Mrs. Murphy, keen to enjoy her friend's discomfort, hopped down from the hayloft to sit on the tack trunk in the aisle. "Cleanliness is next to godliness."
"You think you're so smart."
"Cats are smarter than dogs."
"That's what you say but it's not true. Cats don't save shipwrecked humans. Newfoundlands do that. Cats don't rescue people in avalanches. St. Bernards do that. Cats don't even herd cows or pull their weight in the fields. Corgis do that. So there."
"Right. I told you cats were smarter than dogs. Further proof: You'll never get eight cats to pull a sled in the snow." She hurriedly washed her paws since she didn't want Harry to think she could wash her down.
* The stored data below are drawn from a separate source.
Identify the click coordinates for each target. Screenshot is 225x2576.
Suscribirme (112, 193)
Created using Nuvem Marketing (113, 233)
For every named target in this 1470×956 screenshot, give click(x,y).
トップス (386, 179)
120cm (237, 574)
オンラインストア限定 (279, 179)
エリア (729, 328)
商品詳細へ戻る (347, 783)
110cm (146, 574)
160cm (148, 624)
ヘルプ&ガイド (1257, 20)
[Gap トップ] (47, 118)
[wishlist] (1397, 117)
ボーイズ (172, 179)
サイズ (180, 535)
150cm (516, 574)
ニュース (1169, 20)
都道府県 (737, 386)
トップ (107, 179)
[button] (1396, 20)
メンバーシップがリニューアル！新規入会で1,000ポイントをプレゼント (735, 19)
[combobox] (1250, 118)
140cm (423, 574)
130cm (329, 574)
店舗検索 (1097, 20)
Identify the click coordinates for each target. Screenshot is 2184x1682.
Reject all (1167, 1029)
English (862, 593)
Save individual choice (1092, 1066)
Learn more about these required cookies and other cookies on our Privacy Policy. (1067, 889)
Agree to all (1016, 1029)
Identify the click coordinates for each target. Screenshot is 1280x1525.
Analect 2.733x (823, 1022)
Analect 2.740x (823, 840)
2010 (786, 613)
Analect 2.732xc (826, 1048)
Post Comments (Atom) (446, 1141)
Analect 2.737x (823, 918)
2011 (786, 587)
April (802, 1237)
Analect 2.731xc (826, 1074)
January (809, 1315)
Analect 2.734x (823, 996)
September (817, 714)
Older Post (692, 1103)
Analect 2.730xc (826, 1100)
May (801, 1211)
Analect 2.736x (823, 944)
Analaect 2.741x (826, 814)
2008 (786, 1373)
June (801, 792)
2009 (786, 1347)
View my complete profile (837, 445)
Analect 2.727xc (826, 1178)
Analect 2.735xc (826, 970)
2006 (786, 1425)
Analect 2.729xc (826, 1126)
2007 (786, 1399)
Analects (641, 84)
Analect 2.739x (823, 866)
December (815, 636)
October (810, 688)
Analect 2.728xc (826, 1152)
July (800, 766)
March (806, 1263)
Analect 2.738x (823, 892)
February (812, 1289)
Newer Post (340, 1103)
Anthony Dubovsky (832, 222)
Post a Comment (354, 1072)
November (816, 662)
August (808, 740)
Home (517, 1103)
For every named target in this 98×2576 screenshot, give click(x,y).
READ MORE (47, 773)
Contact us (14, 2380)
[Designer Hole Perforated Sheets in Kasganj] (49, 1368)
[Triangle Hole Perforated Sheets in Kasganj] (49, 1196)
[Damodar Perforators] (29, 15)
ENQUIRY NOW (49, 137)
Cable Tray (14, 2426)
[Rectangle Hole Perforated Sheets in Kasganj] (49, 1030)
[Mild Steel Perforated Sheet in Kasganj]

"You two are chatty." Harry finished with Tucker, cut the hose, then wiped her off with an old towel.
A frugal soul, Harry saved everything. She had a pile of old towels in a hanging basket in the aisle outside the washroom. She also kept old towels in the tack room and she even picked up worn-out towels from the country club, purchasing them for a few dollars. For one thing, she needed them, but for another, Harry couldn't abide waste. It seemed like a sin to her.
"Beauty basket." Murphy smiled slyly at Tucker.
"Thank you. I thought you'd never notice. If she's cleaning me up it means we're going somewhere. Wonder where?"
"Well, Augusta Co-op for feed, always high on Mom's list. Wal-Mart. A and N for jeans if she needs any. Oh, don't forget AutoZone. She'll pick up a case of motor oil, windshield-wiper fluid, oil filters. Then again she might go to James River Equipment to get oil and oil filters for the tractor. You know her. It won't be the jewelry store. She's the only woman I know who would like a new set of wrenches for Valentine's Day as opposed to earrings or even flowers."
Tucker laughed. "She loves flowers, though."
"She'll send Fair flowers." Murphy laughed because in most ways Harry was quite predictable, but then cats always knew humans better than humans knew cats.
"Let me look at you." Harry walked over to Mrs. Murphy, who didn't bother to run away from her. After all, if she did and made Harry mad, she wouldn't get to ride in the truck, and Murphy adored riding in the truck, lording it over lowly cars.